Brief>
Reproduce each of the lines below word for word, keeping them in the same order.

Given data>
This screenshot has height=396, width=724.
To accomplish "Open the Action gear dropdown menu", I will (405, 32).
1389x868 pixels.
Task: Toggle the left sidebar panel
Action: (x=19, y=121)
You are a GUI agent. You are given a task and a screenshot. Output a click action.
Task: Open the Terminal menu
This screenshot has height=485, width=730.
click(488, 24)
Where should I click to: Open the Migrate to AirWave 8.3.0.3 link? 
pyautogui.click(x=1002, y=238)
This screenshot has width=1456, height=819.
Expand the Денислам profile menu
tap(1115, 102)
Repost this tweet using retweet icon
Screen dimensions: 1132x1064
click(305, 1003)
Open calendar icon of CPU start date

Exercise response>
This screenshot has height=396, width=724.
To accomplish "Open the Action gear dropdown menu", I will (405, 32).
1389x868 pixels.
Task: Toggle the left sidebar panel
Action: (x=19, y=121)
You are a GUI agent. You are given a task and a screenshot. Output a click action.
Task: Open the Terminal menu
This screenshot has height=485, width=730.
click(488, 24)
Where should I click to: Open the Migrate to AirWave 8.3.0.3 link? 
pyautogui.click(x=1002, y=238)
This screenshot has width=1456, height=819.
Expand the Денислам profile menu
tap(1115, 102)
Repost this tweet using retweet icon
Screen dimensions: 1132x1064
click(305, 1003)
Open calendar icon of CPU start date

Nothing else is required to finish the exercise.